I see two problems here:
1. Apparently OP's system opens files with encoding set to 'ascii' by default. This is not the case on any of the systems I have access to (OSX and Linux). I will try to reproduce this issue by setting LANG="en_US.ascii".
2. Regrtest attempts to write a no-ascii character into the trace results file. I suspect this comes from test cases that test import from modules with non-ascii name or with non-ascii identifiers.
I am not sure there is anything we need to change here other than possibly skip tests that use non-ascii identifiers of the systems with default encoding set to ascii. I would be +0 on adding errors='replace' or 'backshlashreplace' to the open() call in write_results_file(), but hardcoding encoding="utf-8" is definitely not the right thing to do.
msg120522 - (view) Author: Antoine Pitrou (pitrou) * (Python committer) Date: 2010年11月05日 18:43
> I would be +0 on adding errors='replace' or 'backshlashreplace' to the 
> open() call in write_results_file(), but hardcoding encoding="utf-8"
> is definitely not the right thing to do.
Who are the consumers of the trace files? Is there a formal specification or is Python the primary consumer?
If the former, then follow the specification (and/or amend it ;-)).
If the latter, you have the right to be creative; then utf-8 with the sounds like a most reasonable choice (possibly with an error handler such as "ignore" or "replace" to avoid barfing on lone surrogates).
Relying on the default encoding is not really a good idea, though. This is good for quick scripts or in the rare cases where it is by definition the expected behaviour. But in more elaborate cases you certainly want to decide the encoding by yourself.
msg120574 - (view) Author: Alexander Belopolsky (belopolsky) * (Python committer) Date: 2010年11月06日 03:03
On Fri, Nov 5, 2010 at 2:43 PM, Antoine Pitrou <report@bugs.python.org> wrote:
..
> Who are the consumers of the trace files? Is there a formal specification
> or is Python the primary consumer?
The trace files contain annotated python source code. There is no
formal specification that I am aware of as these files are intended
for human consumption.
..
> Relying on the default encoding is not really a good idea, though. This is good for quick scripts or
> in the rare cases where it is by definition the expected behaviour.

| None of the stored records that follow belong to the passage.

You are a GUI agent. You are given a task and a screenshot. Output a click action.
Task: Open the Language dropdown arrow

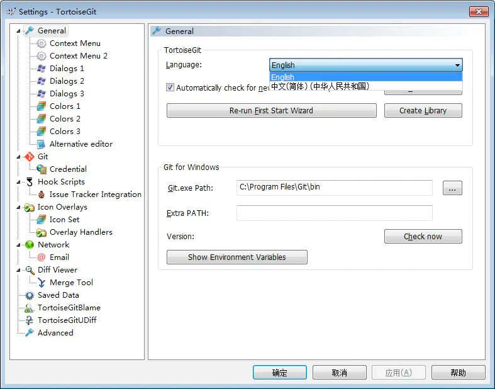[x=457, y=65]
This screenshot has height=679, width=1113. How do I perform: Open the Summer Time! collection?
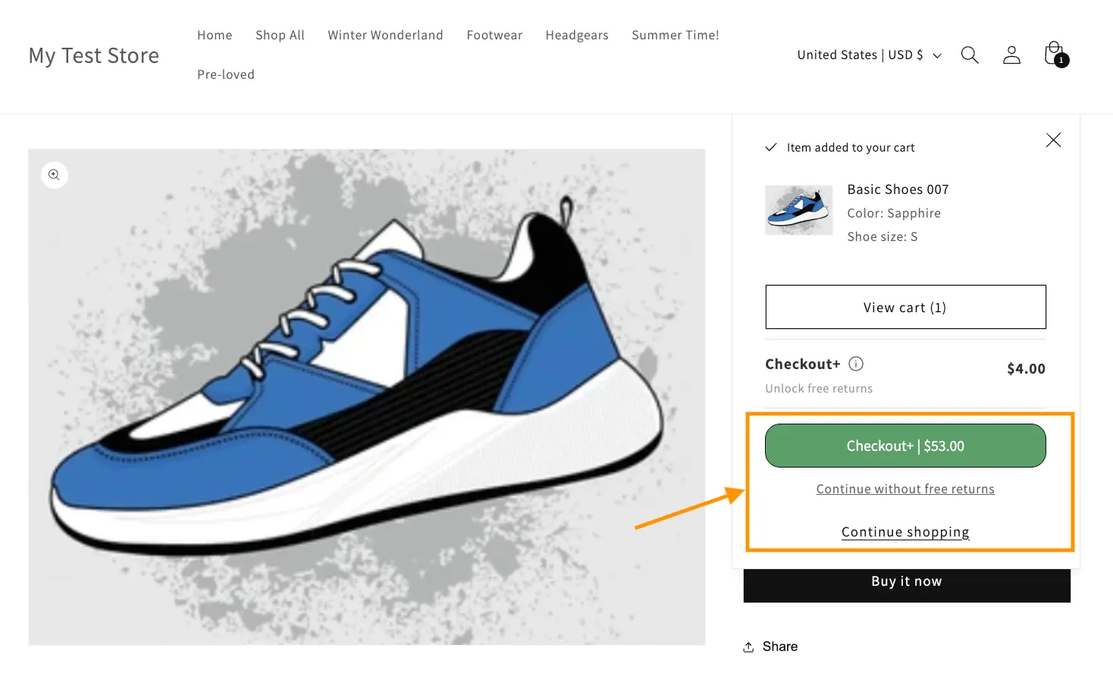[x=675, y=36]
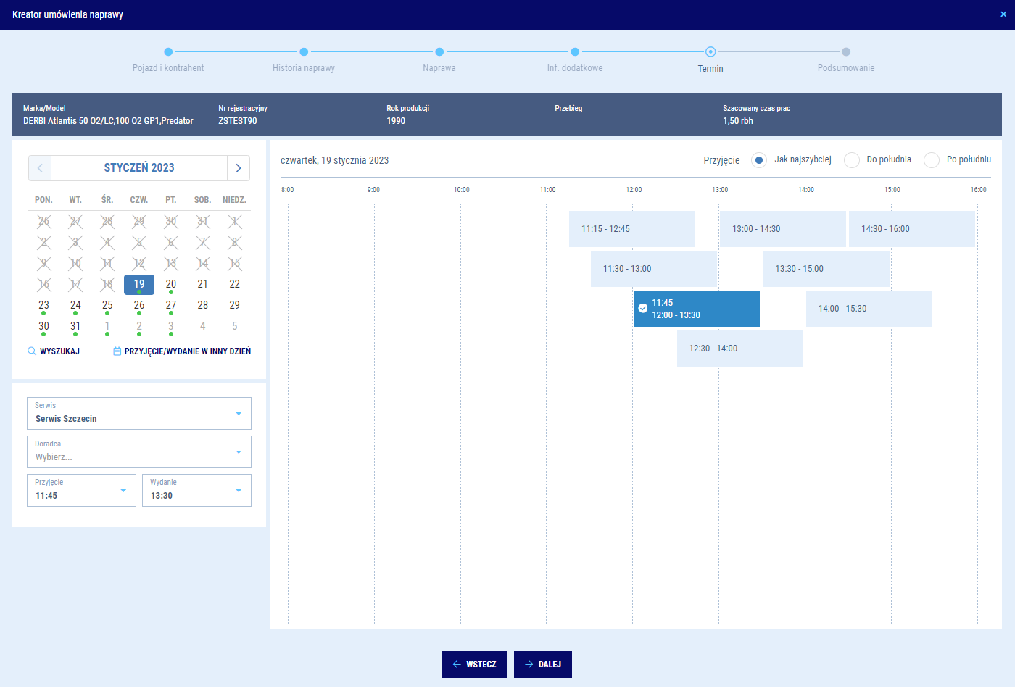Go to previous month with left chevron
Image resolution: width=1015 pixels, height=687 pixels.
40,168
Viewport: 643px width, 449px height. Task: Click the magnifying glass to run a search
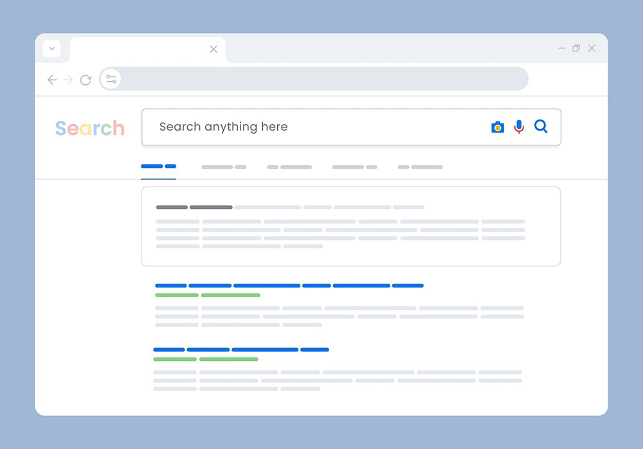pos(541,127)
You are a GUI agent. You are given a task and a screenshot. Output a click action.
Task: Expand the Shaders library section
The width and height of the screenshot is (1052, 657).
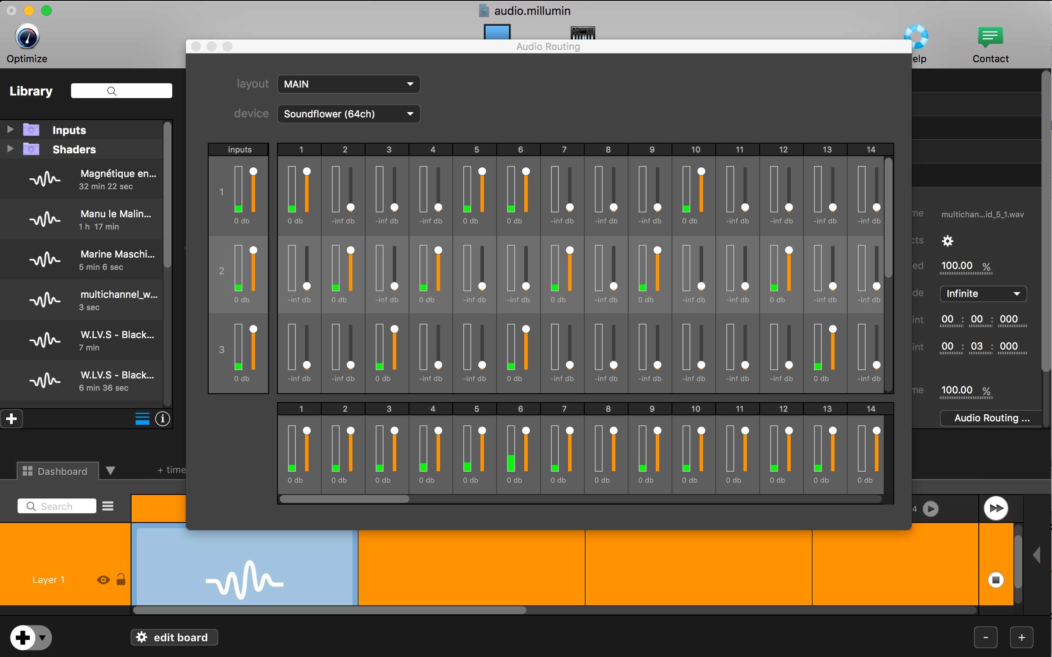click(x=10, y=149)
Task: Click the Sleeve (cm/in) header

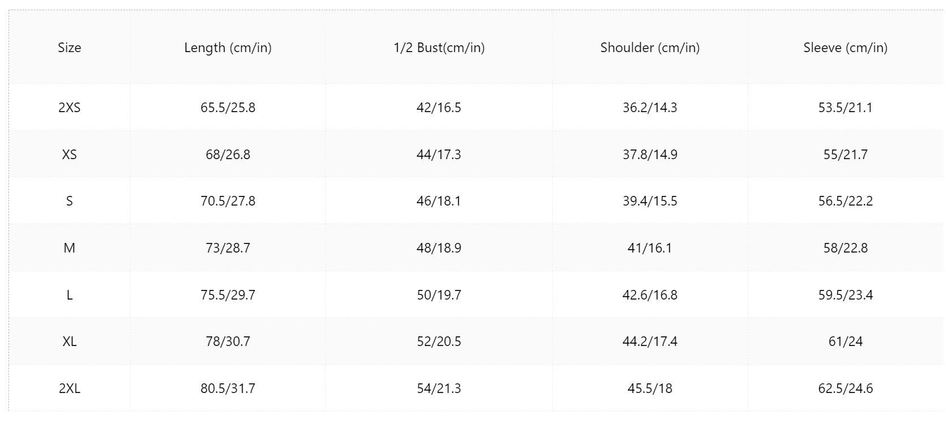Action: click(x=845, y=48)
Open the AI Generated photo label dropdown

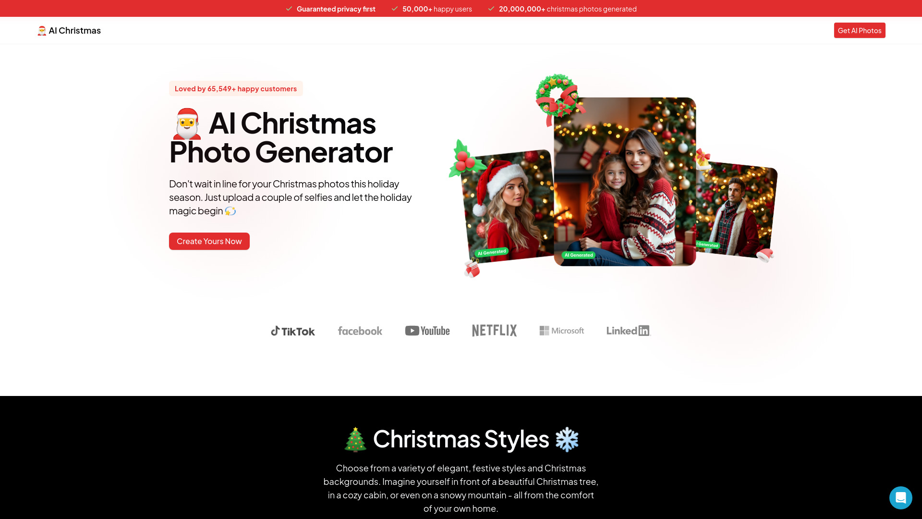coord(579,255)
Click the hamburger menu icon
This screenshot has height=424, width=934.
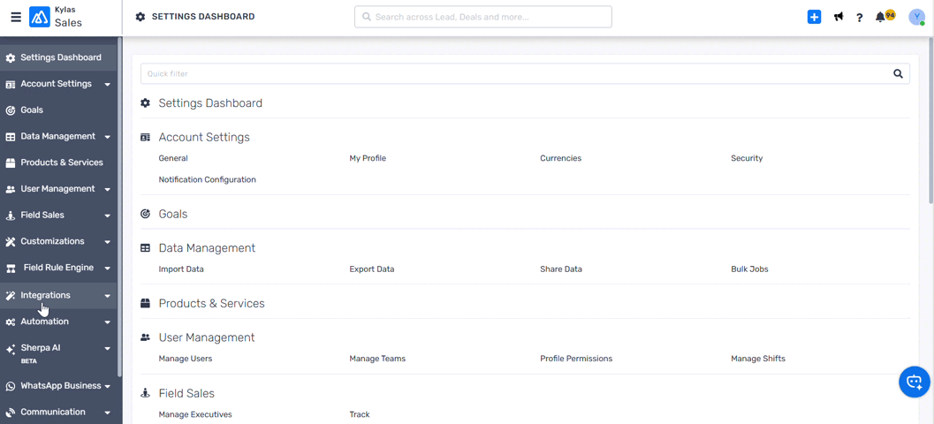(x=15, y=17)
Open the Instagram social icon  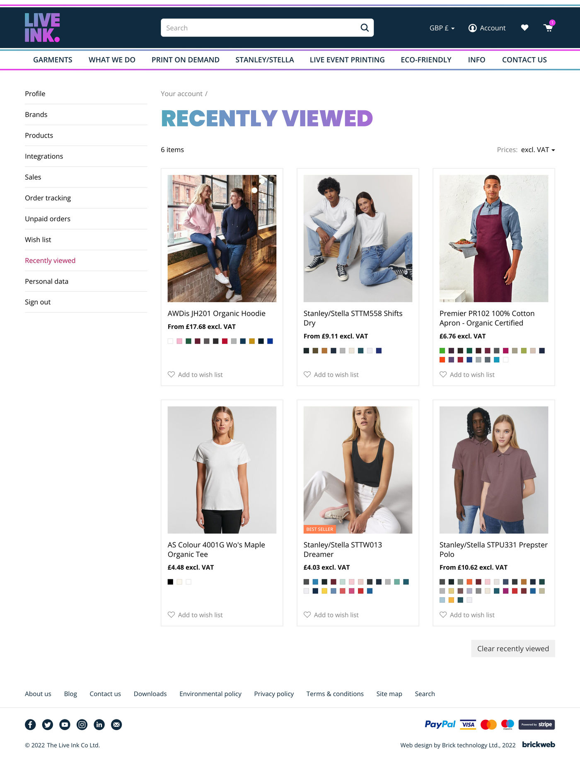click(82, 724)
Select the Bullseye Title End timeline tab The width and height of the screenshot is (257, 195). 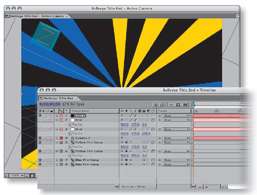click(x=58, y=99)
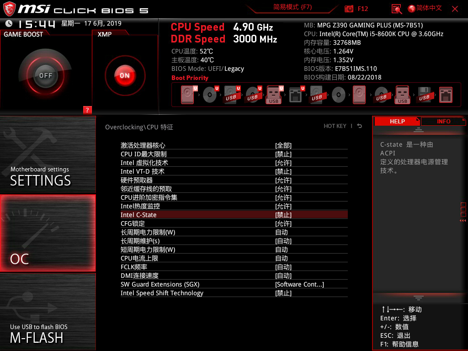Switch to the INFO tab
The image size is (468, 351).
coord(443,121)
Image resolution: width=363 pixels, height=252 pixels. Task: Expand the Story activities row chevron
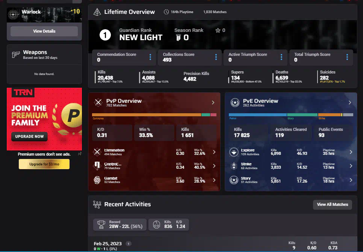[351, 180]
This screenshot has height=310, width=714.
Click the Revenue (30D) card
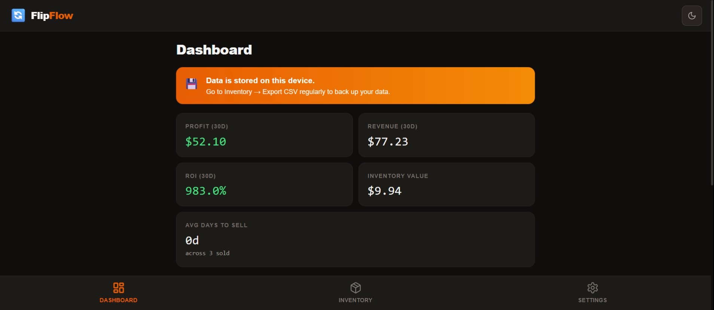(446, 135)
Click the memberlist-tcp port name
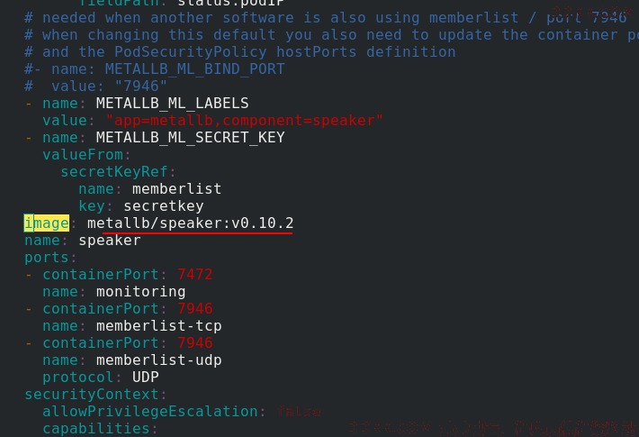 point(159,326)
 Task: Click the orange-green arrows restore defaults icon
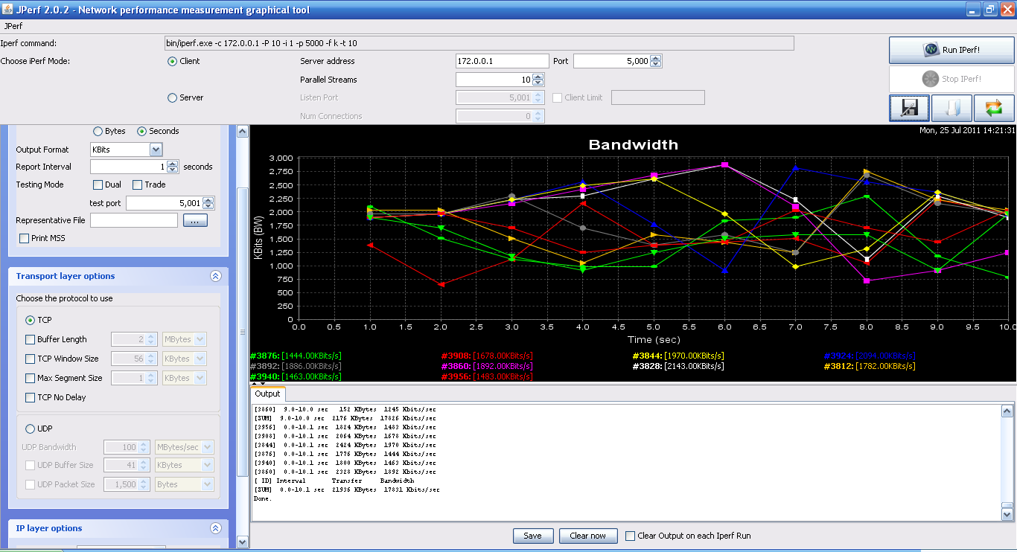click(994, 108)
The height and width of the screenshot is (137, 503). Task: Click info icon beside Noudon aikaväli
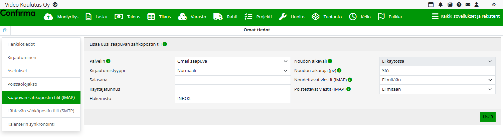click(x=330, y=61)
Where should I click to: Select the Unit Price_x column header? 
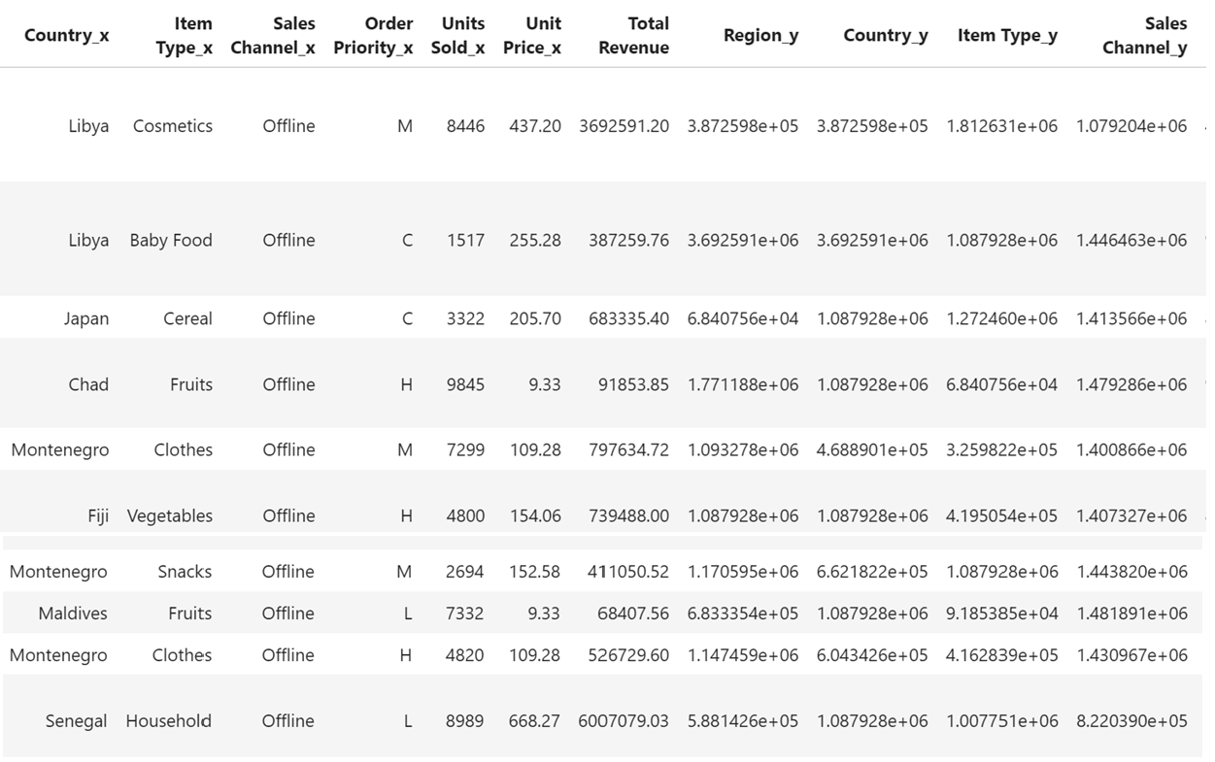(532, 35)
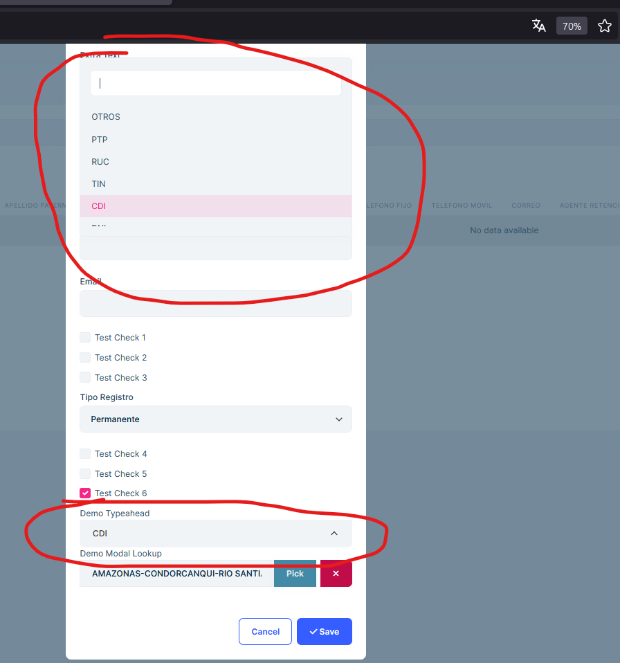This screenshot has height=663, width=620.
Task: Click the Cancel button
Action: [265, 632]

But in more elaborate cases you
> certainly want to decide the encoding by yourself.
I agree and the correct encoding seems to be the encoding of the
original source file that trace annotates.
msg120579 - (view) Author: Alexander Belopolsky (belopolsky) * (Python committer) Date: 2010年11月06日 04:09
Attached patch, issue10329.diff fixes the issue by setting the encoding of the coverage file to that of the source file. I am not 100% happy with this patch for the following reasons:
1. It opens the source file one more time. This is probably acceptable because existing code already opens it at least four times when -m (show missing) option is selected. (Twice in find_executable_linenos() and twice in linecache.getlines(). Fixing that would require refactoring of linecache code.
2. This will not work for source code not stored in a file, but provided by a __loader__.get_source() method. However it looks like trace will not work at all in this case, so fixing that is a separate issue.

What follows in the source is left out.